Stored data:

--- START ---

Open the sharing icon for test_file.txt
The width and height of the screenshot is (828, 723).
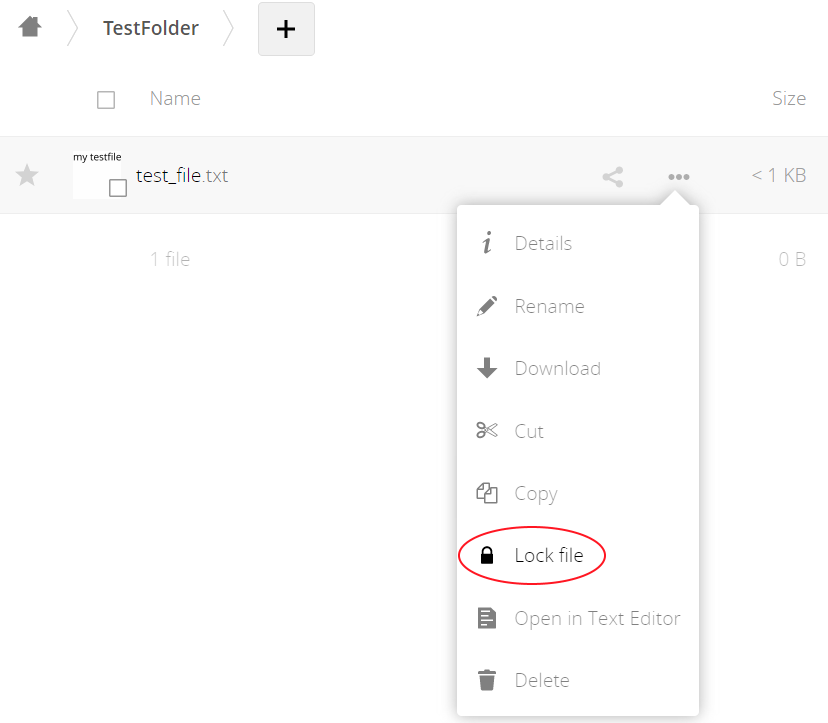(x=612, y=176)
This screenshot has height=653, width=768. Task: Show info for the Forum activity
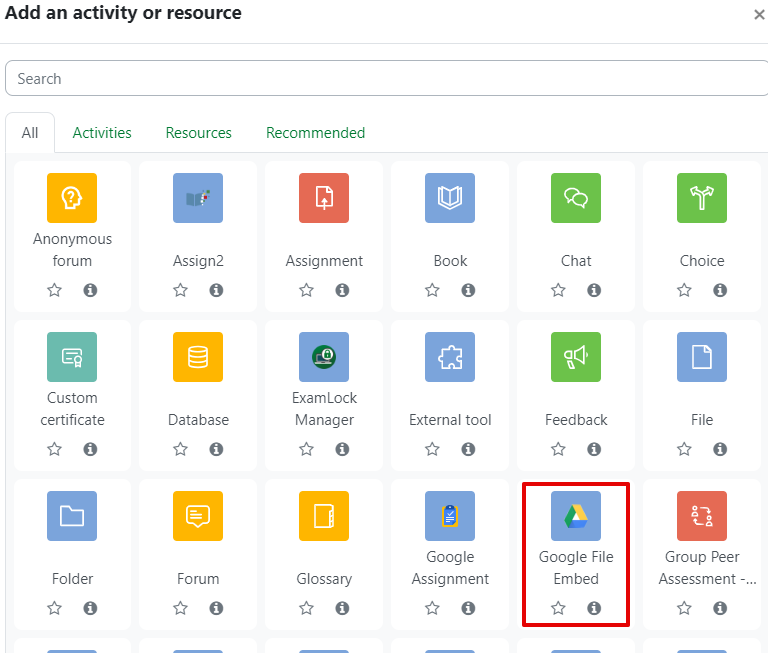(x=216, y=608)
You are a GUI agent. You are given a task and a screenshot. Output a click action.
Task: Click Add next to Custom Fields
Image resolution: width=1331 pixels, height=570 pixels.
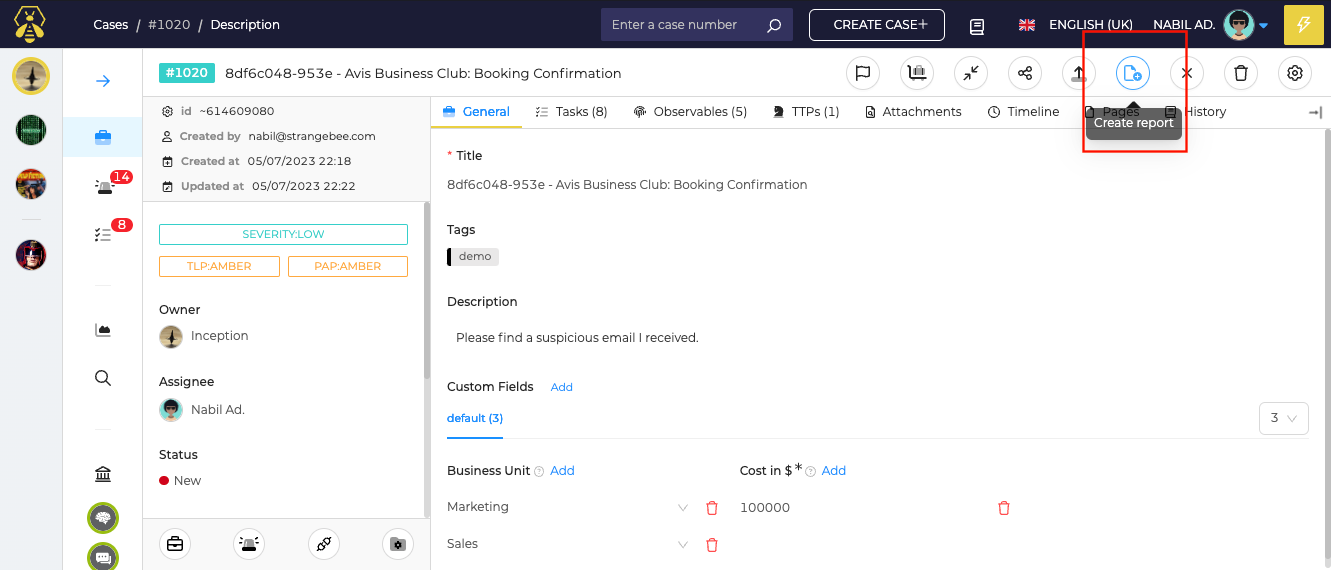[x=561, y=387]
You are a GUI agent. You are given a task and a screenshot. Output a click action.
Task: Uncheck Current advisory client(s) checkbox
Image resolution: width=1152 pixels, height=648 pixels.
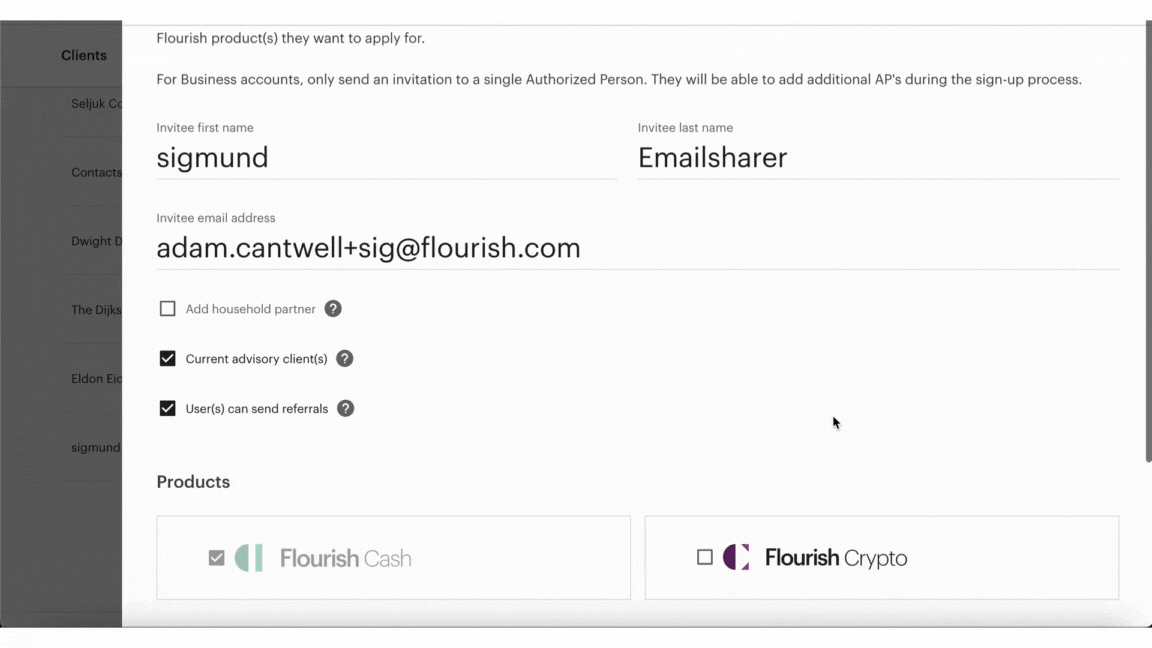click(x=168, y=359)
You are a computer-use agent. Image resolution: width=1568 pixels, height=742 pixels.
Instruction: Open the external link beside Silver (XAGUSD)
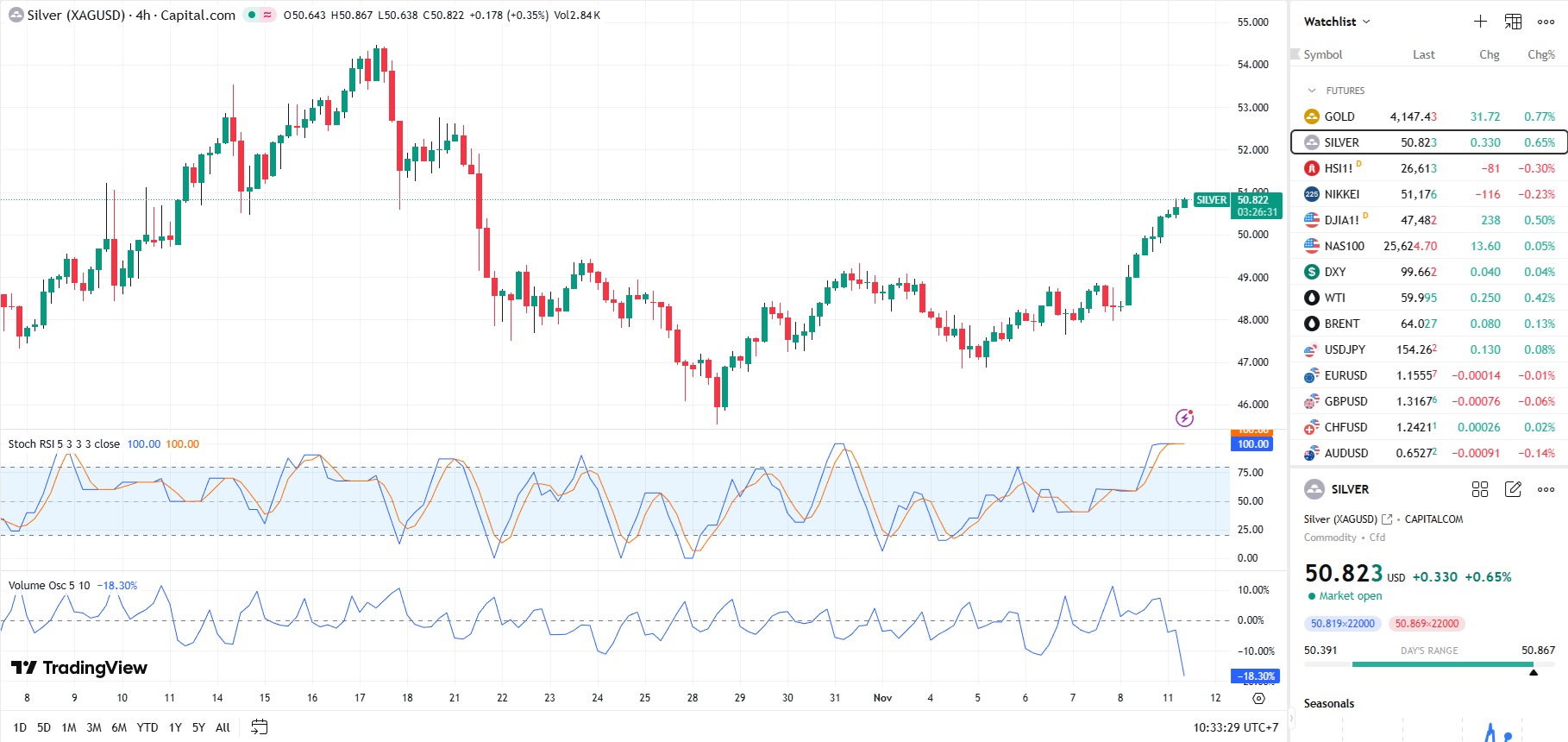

--- END ---

REQUIREMENT:
Would you restate the records above word for word and exclude the pictures?

OUTPUT OF THE TASK:
Open the sharing icon for test_file.txt
The width and height of the screenshot is (828, 723).
(x=612, y=176)
This screenshot has height=653, width=768. Task: Show info for the Forum activity
(x=216, y=608)
You are a GUI agent. You are given a task and a screenshot. Output a click action.
Task: Click Add next to Custom Fields
Image resolution: width=1331 pixels, height=570 pixels.
[x=561, y=387]
You are a GUI agent. You are given a task and a screenshot. Output a click action.
Task: Uncheck Current advisory client(s) checkbox
Image resolution: width=1152 pixels, height=648 pixels.
click(x=168, y=359)
You are a computer-use agent. Image resolution: width=1568 pixels, height=742 pixels.
Instruction: Open the external link beside Silver (XAGUSD)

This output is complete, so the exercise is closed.